# TASK REQUIREMENTS
Each line of the material is to be written out exactly.

# INFORMATION
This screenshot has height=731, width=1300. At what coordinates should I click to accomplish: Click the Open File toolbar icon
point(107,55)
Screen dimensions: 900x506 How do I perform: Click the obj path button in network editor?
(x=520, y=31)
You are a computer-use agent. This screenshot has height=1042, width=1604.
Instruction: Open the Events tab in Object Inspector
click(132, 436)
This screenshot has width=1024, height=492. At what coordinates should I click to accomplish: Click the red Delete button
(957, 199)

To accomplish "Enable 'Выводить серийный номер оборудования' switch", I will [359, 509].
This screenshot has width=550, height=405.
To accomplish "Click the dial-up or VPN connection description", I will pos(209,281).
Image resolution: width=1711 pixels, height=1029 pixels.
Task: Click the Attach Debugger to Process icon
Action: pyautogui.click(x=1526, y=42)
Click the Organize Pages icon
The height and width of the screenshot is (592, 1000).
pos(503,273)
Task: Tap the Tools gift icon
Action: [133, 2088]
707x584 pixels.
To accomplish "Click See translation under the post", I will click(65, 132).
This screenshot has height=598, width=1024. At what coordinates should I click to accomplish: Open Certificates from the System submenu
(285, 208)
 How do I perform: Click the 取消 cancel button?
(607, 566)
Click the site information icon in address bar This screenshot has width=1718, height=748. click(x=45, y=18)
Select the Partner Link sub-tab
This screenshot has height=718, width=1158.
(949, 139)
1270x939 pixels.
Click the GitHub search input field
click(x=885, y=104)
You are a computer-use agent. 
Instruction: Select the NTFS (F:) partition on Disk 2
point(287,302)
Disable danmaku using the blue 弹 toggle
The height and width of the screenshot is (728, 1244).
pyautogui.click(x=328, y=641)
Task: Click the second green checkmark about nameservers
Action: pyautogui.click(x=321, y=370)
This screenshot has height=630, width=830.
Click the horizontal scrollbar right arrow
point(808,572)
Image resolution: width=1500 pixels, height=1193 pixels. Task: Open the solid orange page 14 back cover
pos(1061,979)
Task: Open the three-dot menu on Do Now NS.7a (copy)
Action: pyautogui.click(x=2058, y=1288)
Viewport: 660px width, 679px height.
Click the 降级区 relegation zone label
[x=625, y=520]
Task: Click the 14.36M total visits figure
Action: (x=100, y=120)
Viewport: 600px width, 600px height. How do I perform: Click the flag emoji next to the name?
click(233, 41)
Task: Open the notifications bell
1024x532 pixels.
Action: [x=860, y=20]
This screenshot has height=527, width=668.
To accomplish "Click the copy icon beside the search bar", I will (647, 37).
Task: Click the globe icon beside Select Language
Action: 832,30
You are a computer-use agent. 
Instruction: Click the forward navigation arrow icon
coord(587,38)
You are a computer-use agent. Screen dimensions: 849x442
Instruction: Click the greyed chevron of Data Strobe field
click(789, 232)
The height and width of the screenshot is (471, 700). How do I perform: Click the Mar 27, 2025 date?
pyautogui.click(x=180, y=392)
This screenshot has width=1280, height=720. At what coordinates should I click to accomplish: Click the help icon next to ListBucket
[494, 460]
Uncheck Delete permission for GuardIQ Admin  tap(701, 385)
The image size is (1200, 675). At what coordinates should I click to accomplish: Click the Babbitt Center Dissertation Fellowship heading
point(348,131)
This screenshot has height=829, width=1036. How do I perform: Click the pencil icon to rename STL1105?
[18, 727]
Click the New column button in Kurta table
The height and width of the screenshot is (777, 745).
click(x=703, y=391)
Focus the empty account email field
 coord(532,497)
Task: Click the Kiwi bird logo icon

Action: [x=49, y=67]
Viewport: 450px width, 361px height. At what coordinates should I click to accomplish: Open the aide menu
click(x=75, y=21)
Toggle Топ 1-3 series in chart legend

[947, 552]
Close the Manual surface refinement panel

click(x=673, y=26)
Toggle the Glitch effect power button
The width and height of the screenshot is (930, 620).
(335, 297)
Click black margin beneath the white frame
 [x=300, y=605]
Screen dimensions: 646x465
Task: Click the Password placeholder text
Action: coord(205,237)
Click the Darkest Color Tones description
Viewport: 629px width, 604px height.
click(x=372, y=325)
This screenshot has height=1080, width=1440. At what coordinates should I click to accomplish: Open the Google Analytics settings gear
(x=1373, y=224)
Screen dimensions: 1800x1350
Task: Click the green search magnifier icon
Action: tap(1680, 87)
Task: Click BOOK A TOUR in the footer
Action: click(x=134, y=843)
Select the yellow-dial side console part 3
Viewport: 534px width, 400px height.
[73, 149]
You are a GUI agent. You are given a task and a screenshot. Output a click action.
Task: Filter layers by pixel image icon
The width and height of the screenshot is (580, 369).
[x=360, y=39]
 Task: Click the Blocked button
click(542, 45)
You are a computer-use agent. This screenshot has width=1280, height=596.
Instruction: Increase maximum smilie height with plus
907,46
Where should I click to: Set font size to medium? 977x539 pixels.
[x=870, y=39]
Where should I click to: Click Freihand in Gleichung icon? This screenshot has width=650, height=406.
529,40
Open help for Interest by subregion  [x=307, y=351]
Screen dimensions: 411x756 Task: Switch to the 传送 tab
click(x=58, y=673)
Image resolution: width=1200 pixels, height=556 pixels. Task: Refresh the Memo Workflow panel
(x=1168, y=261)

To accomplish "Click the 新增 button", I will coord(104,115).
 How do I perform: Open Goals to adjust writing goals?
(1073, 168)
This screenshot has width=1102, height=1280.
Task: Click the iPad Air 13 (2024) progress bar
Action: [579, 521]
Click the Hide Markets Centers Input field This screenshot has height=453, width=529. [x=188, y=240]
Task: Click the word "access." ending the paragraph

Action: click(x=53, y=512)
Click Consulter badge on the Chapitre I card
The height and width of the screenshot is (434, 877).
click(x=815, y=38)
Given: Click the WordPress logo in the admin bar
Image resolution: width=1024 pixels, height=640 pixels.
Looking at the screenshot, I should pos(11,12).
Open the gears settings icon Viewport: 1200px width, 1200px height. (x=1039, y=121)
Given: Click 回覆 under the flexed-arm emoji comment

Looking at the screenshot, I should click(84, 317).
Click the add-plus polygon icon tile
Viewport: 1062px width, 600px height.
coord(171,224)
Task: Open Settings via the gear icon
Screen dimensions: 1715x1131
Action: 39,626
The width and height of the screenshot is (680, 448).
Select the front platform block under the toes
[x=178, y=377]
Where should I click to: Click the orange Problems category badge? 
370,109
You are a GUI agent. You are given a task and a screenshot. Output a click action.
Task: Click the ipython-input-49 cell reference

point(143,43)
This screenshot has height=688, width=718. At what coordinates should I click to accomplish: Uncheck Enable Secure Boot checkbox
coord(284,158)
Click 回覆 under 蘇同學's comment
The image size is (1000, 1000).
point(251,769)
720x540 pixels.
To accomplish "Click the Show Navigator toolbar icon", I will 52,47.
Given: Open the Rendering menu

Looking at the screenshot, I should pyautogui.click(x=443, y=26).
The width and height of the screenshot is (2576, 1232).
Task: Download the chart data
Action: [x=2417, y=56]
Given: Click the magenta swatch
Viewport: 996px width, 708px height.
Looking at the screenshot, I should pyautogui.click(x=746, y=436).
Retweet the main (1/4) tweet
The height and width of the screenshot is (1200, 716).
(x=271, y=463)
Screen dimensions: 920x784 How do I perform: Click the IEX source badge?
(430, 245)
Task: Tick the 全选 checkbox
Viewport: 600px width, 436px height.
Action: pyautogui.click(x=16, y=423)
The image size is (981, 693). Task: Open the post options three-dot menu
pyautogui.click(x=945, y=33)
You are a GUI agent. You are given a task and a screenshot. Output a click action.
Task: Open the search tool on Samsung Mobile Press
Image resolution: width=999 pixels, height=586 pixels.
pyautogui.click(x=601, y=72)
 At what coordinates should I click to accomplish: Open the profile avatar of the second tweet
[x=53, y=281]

# ANSWER BELOW
This screenshot has height=731, width=1300. At what coordinates should I click to accomplish: Click the Open File toolbar icon
point(107,55)
Screen dimensions: 900x506 How do I perform: Click the obj path button in network editor?
(x=520, y=31)
You are a computer-use agent. This screenshot has height=1042, width=1604.
Instruction: Open the Events tab in Object Inspector
click(132, 436)
This screenshot has width=1024, height=492. At what coordinates should I click to accomplish: Click the red Delete button
(957, 199)

To accomplish "Enable 'Выводить серийный номер оборудования' switch", I will [359, 509].
This screenshot has width=550, height=405.
To accomplish "Click the dial-up or VPN connection description", I will pos(209,281).
Image resolution: width=1711 pixels, height=1029 pixels.
Task: Click the Attach Debugger to Process icon
Action: pyautogui.click(x=1526, y=42)
Click the Organize Pages icon
The height and width of the screenshot is (592, 1000).
pos(503,273)
Task: Tap the Tools gift icon
Action: [133, 2088]
707x584 pixels.
To accomplish "Click See translation under the post", I will click(65, 132).
This screenshot has height=598, width=1024. At what coordinates should I click to accomplish: Open Certificates from the System submenu
(285, 208)
 How do I perform: Click the 取消 cancel button?
(607, 566)
Click the site information icon in address bar This screenshot has width=1718, height=748. click(x=45, y=18)
Select the Partner Link sub-tab
This screenshot has height=718, width=1158.
(949, 139)
1270x939 pixels.
Click the GitHub search input field
click(x=885, y=104)
You are a computer-use agent. 
Instruction: Select the NTFS (F:) partition on Disk 2
point(287,302)
Disable danmaku using the blue 弹 toggle
The height and width of the screenshot is (728, 1244).
pyautogui.click(x=328, y=641)
Task: Click the second green checkmark about nameservers
Action: pyautogui.click(x=321, y=370)
This screenshot has height=630, width=830.
Click the horizontal scrollbar right arrow
point(808,572)
Image resolution: width=1500 pixels, height=1193 pixels. Task: Open the solid orange page 14 back cover
pos(1061,979)
Task: Open the three-dot menu on Do Now NS.7a (copy)
Action: pyautogui.click(x=2058, y=1288)
Viewport: 660px width, 679px height.
Click the 降级区 relegation zone label
[x=625, y=520]
Task: Click the 14.36M total visits figure
Action: (x=100, y=120)
Viewport: 600px width, 600px height. How do I perform: Click the flag emoji next to the name?
click(233, 41)
Task: Open the notifications bell
1024x532 pixels.
Action: [x=860, y=20]
This screenshot has height=527, width=668.
To accomplish "Click the copy icon beside the search bar", I will (647, 37).
Task: Click the globe icon beside Select Language
Action: 832,30
You are a computer-use agent. 
Instruction: Click the forward navigation arrow icon
coord(587,38)
You are a computer-use agent. Screen dimensions: 849x442
Instruction: Click the greyed chevron of Data Strobe field
click(789, 232)
The height and width of the screenshot is (471, 700). How do I perform: Click the Mar 27, 2025 date?
pyautogui.click(x=180, y=392)
This screenshot has width=1280, height=720. At what coordinates should I click to accomplish: Click the help icon next to ListBucket
[494, 460]
Uncheck Delete permission for GuardIQ Admin  tap(701, 385)
The image size is (1200, 675). At what coordinates should I click to accomplish: Click the Babbitt Center Dissertation Fellowship heading
point(348,131)
This screenshot has height=829, width=1036. How do I perform: Click the pencil icon to rename STL1105?
[18, 727]
Click the New column button in Kurta table
The height and width of the screenshot is (777, 745).
click(x=703, y=391)
Focus the empty account email field
 coord(532,497)
Task: Click the Kiwi bird logo icon

Action: [x=49, y=67]
Viewport: 450px width, 361px height. At what coordinates should I click to accomplish: Open the aide menu
click(x=75, y=21)
Toggle Топ 1-3 series in chart legend

[947, 552]
Close the Manual surface refinement panel

click(x=673, y=26)
Toggle the Glitch effect power button
The width and height of the screenshot is (930, 620).
(335, 297)
Click black margin beneath the white frame
 [x=300, y=605]
Screen dimensions: 646x465
Task: Click the Password placeholder text
Action: coord(205,237)
Click the Darkest Color Tones description
Viewport: 629px width, 604px height.
click(x=372, y=325)
This screenshot has height=1080, width=1440. At what coordinates should I click to accomplish: Open the Google Analytics settings gear
(x=1373, y=224)
Screen dimensions: 1800x1350
Task: Click the green search magnifier icon
Action: tap(1680, 87)
Task: Click BOOK A TOUR in the footer
Action: click(x=134, y=843)
Select the yellow-dial side console part 3
Viewport: 534px width, 400px height.
[73, 149]
You are a GUI agent. You are given a task and a screenshot. Output a click action.
Task: Filter layers by pixel image icon
The width and height of the screenshot is (580, 369).
[x=360, y=39]
 Task: Click the Blocked button
click(542, 45)
You are a computer-use agent. This screenshot has width=1280, height=596.
Instruction: Increase maximum smilie height with plus
907,46
Where should I click to: Set font size to medium? 977x539 pixels.
[x=870, y=39]
Where should I click to: Click Freihand in Gleichung icon? This screenshot has width=650, height=406.
529,40
Open help for Interest by subregion  [x=307, y=351]
Screen dimensions: 411x756 Task: Switch to the 传送 tab
click(x=58, y=673)
Image resolution: width=1200 pixels, height=556 pixels. Task: Refresh the Memo Workflow panel
(x=1168, y=261)

To accomplish "Click the 新增 button", I will coord(104,115).
 How do I perform: Open Goals to adjust writing goals?
(1073, 168)
This screenshot has width=1102, height=1280.
Task: Click the iPad Air 13 (2024) progress bar
Action: [579, 521]
Click the Hide Markets Centers Input field This screenshot has height=453, width=529. [x=188, y=240]
Task: Click the word "access." ending the paragraph

Action: click(x=53, y=512)
Click Consulter badge on the Chapitre I card
The height and width of the screenshot is (434, 877).
click(x=815, y=38)
Given: Click the WordPress logo in the admin bar
Image resolution: width=1024 pixels, height=640 pixels.
Looking at the screenshot, I should pos(11,12).
Open the gears settings icon Viewport: 1200px width, 1200px height. (x=1039, y=121)
Given: Click 回覆 under the flexed-arm emoji comment

Looking at the screenshot, I should click(84, 317).
Click the add-plus polygon icon tile
Viewport: 1062px width, 600px height.
coord(171,224)
Task: Open Settings via the gear icon
Screen dimensions: 1715x1131
Action: 39,626
The width and height of the screenshot is (680, 448).
Select the front platform block under the toes
[x=178, y=377]
Where should I click to: Click the orange Problems category badge? 
370,109
You are a GUI agent. You are given a task and a screenshot. Output a click action.
Task: Click the ipython-input-49 cell reference

point(143,43)
This screenshot has height=688, width=718. At what coordinates should I click to accomplish: Uncheck Enable Secure Boot checkbox
coord(284,158)
Click 回覆 under 蘇同學's comment
The image size is (1000, 1000).
point(251,769)
720x540 pixels.
To accomplish "Click the Show Navigator toolbar icon", I will 52,47.
Given: Open the Rendering menu

Looking at the screenshot, I should pyautogui.click(x=443, y=26).
The width and height of the screenshot is (2576, 1232).
Task: Download the chart data
Action: [x=2417, y=56]
Given: Click the magenta swatch
Viewport: 996px width, 708px height.
Looking at the screenshot, I should pyautogui.click(x=746, y=436).
Retweet the main (1/4) tweet
The height and width of the screenshot is (1200, 716).
(x=271, y=463)
Screen dimensions: 920x784 How do I perform: Click the IEX source badge?
(430, 245)
Task: Tick the 全选 checkbox
Viewport: 600px width, 436px height.
Action: pyautogui.click(x=16, y=423)
The image size is (981, 693). Task: Open the post options three-dot menu
pyautogui.click(x=945, y=33)
You are a GUI agent. You are given a task and a screenshot. Output a click action.
Task: Open the search tool on Samsung Mobile Press
Image resolution: width=999 pixels, height=586 pixels.
pyautogui.click(x=601, y=72)
 At what coordinates should I click to accomplish: Open the profile avatar of the second tweet
[x=53, y=281]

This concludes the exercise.